By Marfy Goodspeed

OLD SCHOOL BAPTIST CEMETERY

Dedication of the DAR plaque for Richard Heath

Recently, descendants of a Revolutionary War veteran, Richard Heath, installed a DAR Patriot marker at his gravesite in the old Baptist Cemetery located next to the Locktown Stone Church. The photographs below show the Heath descendants at the dedication ceremony. Here is a short history of this very ancient cemetery.

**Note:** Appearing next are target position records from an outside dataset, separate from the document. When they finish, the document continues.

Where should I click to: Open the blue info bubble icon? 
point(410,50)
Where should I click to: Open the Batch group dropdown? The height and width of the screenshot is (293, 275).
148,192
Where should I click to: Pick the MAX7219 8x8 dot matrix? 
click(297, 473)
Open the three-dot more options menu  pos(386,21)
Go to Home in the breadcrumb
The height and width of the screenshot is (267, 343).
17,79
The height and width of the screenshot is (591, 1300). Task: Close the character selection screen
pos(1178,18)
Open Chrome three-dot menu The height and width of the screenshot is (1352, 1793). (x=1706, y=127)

Long before the village of Locktown acquired its name, a small Baptist Church was established there, near the Wickecheoke Creek and the border of Kingwood and Amwell Townships in Hunterdon County. This was probably done to accommodate the first burial, which was for none other than the church’s first minister, Rev. Thomas Curtis, who died on May 11, 1749. Rev. Curtis had begun his ministry at the Hopewell Baptist Church and moved to Baptistown in the early 1740s. In fact, the church at Locktown, which was organized in 1745, was known as the Lower Branch of the Kingwood Baptist Church.

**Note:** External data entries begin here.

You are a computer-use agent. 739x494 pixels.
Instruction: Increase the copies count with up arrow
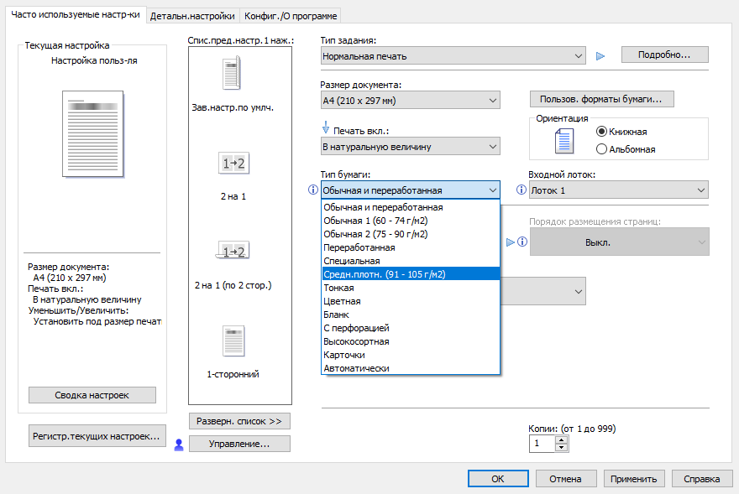coord(562,439)
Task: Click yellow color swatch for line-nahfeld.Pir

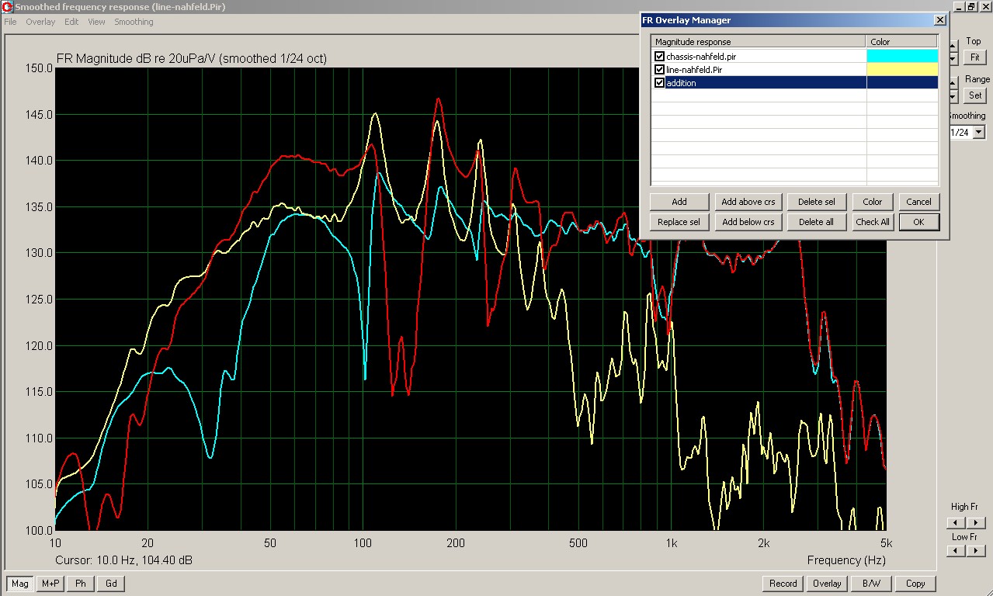Action: (901, 70)
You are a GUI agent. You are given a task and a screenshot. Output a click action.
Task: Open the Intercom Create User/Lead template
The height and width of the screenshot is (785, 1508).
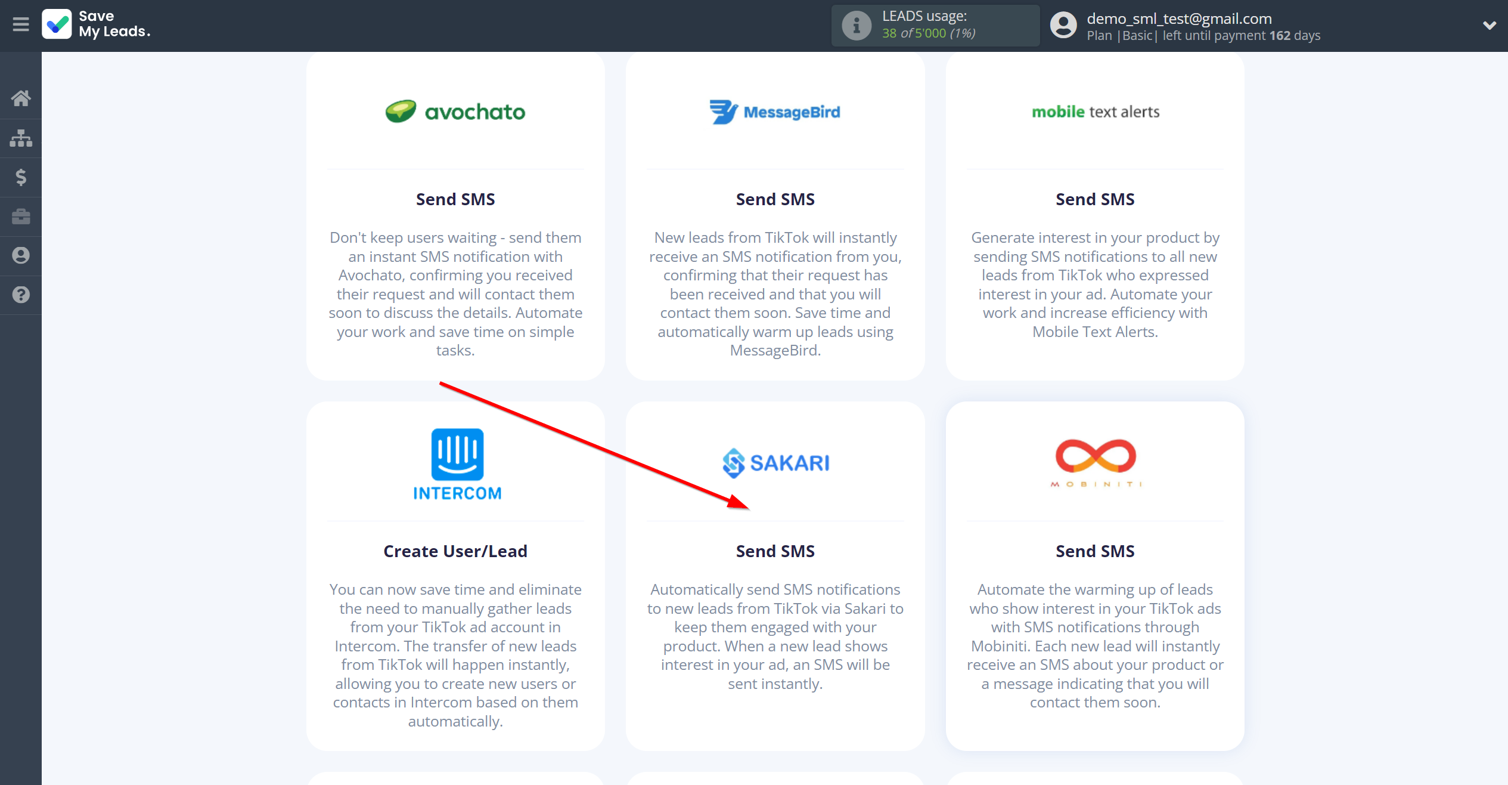pos(455,576)
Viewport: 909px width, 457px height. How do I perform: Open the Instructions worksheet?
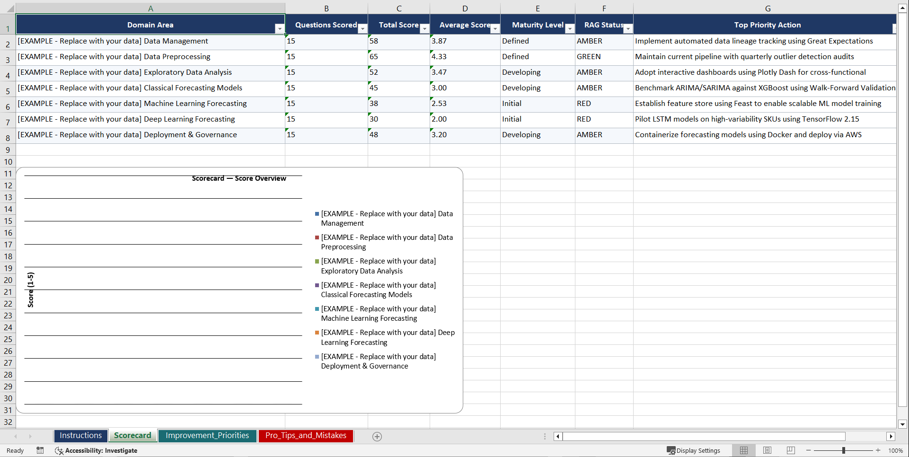click(80, 435)
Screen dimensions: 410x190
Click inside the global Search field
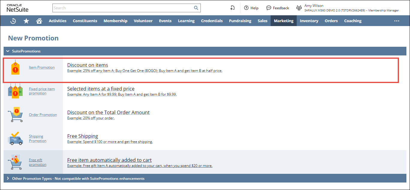(123, 8)
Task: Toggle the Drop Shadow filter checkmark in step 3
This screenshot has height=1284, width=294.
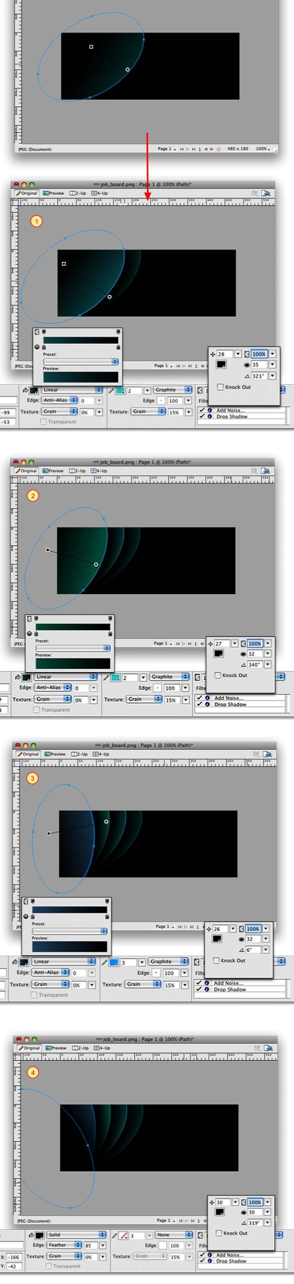Action: (x=200, y=989)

Rev. Curtis wife was Alice/Else Merrill, who was active in supporting the new congregation. Undoubtedly, she is also buried here as she also died in 1749, but the marker for her grave has been lost. The grave marker for her son Benjamin Curtis, who died on May 12, 1778, age 58, has been found.

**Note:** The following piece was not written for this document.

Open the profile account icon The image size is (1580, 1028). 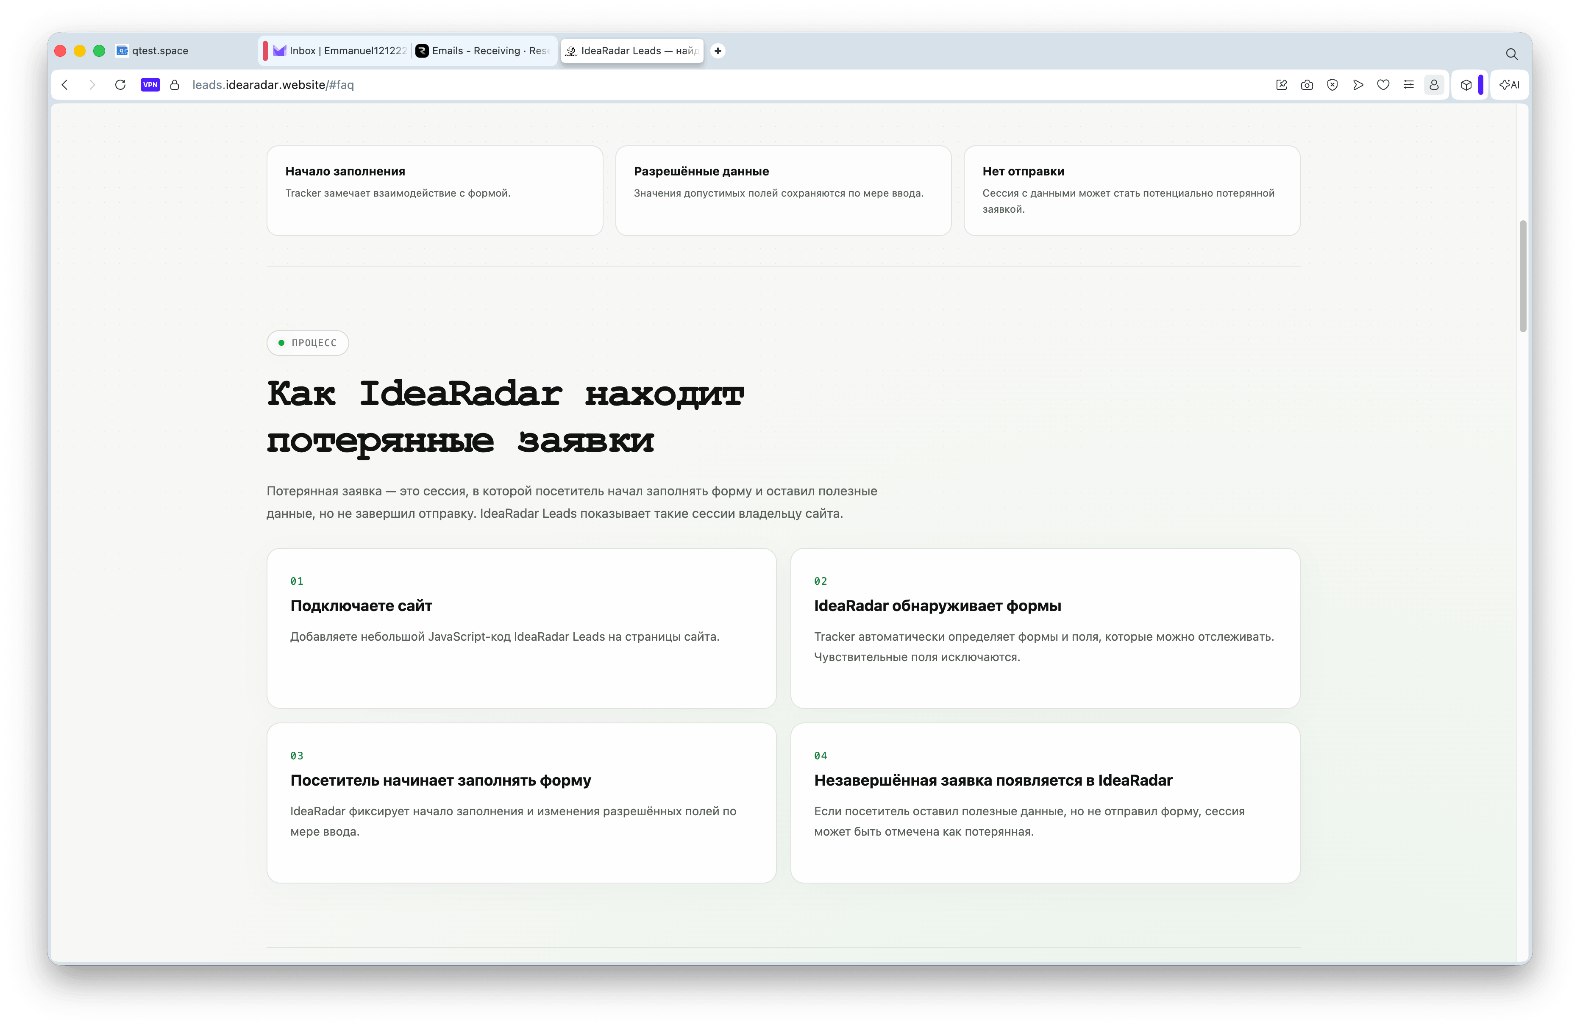tap(1433, 85)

Identifying all of the people buried here is impossible; there are over 50 unmarked graves. Fortunately, Hunterdon historian Hiram Deats made an inventory of the marked graves in 1940, and a local eagle scout project in 1985 produced an updated inventory. Since then, wear and tear has destroyed some of the grave markers, especially those dating to the 18th century.

The earliest known 19th century burial was for Jane McCauley (1746-1821), wife of Benjamin Curtis. That same year, Benjamin Rittenhouse (1746-1821) was buried here. He was the son of the founders of the Rittenhouse family in Hunterdon County, William Rittenhouse and Rebecca Harned. The location of his first wife’s grave is not known, but his second wife Cathrina Johnson is here; she died in 1834, age 81.

Another very early family was the Heaths, who owned a large farm nearby. The gravestones of Andrew Heath (c.1721-1777) and wife Magdalena (1724-1816) have not been located, but two of their sons, who both fought in the Revolutionary War, are here: Capt. John Heath (c.1749-1827) and Pvt. Richard Heath (1759-1849) along with some of their families.

Clearly, this early graveyard is a valuable historic site for Hunterdon County.